Stored data entries:
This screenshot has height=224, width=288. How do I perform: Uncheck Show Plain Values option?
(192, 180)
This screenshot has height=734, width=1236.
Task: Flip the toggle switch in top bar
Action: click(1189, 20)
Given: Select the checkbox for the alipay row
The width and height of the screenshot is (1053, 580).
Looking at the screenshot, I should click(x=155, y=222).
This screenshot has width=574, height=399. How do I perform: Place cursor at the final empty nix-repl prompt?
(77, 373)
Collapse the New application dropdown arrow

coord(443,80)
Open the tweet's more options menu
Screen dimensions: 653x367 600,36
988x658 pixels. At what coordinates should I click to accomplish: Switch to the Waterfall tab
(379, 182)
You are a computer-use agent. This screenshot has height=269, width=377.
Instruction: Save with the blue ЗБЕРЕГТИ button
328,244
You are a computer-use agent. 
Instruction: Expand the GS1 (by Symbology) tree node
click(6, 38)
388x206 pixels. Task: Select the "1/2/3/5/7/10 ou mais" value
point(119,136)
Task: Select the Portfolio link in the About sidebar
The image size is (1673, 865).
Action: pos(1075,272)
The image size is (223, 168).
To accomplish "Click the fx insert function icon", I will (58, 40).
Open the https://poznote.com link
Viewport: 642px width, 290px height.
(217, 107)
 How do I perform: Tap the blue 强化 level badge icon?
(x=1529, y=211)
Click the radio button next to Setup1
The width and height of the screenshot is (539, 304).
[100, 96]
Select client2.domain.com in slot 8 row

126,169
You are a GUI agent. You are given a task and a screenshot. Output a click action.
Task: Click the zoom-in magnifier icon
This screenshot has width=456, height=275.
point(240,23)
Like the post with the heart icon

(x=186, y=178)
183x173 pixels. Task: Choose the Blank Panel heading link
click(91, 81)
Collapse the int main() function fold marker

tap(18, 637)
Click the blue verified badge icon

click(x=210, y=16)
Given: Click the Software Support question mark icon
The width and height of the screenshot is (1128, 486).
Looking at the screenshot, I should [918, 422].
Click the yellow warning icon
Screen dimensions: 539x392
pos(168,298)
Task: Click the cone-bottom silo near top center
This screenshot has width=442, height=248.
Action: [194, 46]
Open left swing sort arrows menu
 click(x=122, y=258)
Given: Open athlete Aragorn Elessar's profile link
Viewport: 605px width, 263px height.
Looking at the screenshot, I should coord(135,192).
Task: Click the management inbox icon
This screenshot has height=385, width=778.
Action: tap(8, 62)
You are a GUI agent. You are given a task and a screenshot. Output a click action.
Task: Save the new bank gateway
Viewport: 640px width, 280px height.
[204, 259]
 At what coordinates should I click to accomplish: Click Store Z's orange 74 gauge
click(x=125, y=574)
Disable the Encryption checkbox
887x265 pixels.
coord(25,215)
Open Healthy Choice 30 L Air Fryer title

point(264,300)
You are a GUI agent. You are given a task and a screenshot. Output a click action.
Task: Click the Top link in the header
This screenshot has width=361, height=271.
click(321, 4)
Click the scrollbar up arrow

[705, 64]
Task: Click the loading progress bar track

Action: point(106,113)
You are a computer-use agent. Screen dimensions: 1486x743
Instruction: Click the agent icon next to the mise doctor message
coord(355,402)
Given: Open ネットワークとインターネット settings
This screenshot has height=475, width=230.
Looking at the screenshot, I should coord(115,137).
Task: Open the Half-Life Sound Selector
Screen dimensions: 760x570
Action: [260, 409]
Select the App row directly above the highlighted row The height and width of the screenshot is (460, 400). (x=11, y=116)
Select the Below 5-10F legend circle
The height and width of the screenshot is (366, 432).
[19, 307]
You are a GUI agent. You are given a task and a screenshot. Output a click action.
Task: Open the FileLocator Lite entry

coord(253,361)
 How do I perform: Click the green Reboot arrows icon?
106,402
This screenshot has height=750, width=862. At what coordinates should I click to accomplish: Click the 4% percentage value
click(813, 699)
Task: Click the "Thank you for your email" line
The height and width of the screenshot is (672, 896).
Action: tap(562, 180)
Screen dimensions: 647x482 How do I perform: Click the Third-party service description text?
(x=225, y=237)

Required work:
Using the data above, reproduce exactly the lines from the line that contains "183x173 pixels. Task: Choose" through the line that contains "Task: Click the cone-bottom", including both.

Your response:
183x173 pixels. Task: Choose the Blank Panel heading link
click(91, 81)
Collapse the int main() function fold marker

tap(18, 637)
Click the blue verified badge icon

click(x=210, y=16)
Given: Click the Software Support question mark icon
The width and height of the screenshot is (1128, 486).
Looking at the screenshot, I should [918, 422].
Click the yellow warning icon
Screen dimensions: 539x392
pos(168,298)
Task: Click the cone-bottom silo near top center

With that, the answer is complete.